▶ What is required
In the listing below, the answer starts at the line that has "Where should I" and stops after the line that has "mũi Sụn sườn"; please repeat that part exactly and nothing more.

▶ Stored data
::::::

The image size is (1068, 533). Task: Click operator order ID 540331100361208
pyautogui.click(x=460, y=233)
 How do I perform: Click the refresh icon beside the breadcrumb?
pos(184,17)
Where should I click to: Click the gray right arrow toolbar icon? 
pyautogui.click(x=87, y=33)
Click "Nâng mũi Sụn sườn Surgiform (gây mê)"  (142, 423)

::::::

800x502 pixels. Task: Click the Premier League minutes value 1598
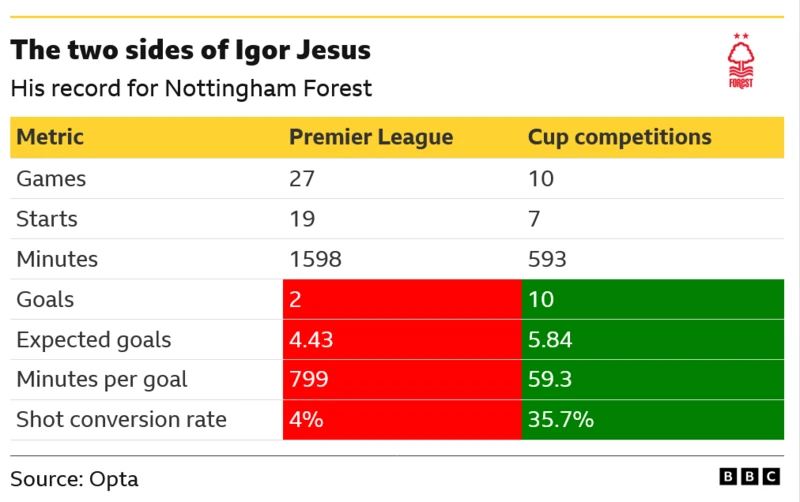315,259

::::::

▶ Solution to the exercise
Where should I click to: Click the gray right arrow toolbar icon? 
pyautogui.click(x=87, y=33)
Click "Nâng mũi Sụn sườn Surgiform (gây mê)"  (142, 423)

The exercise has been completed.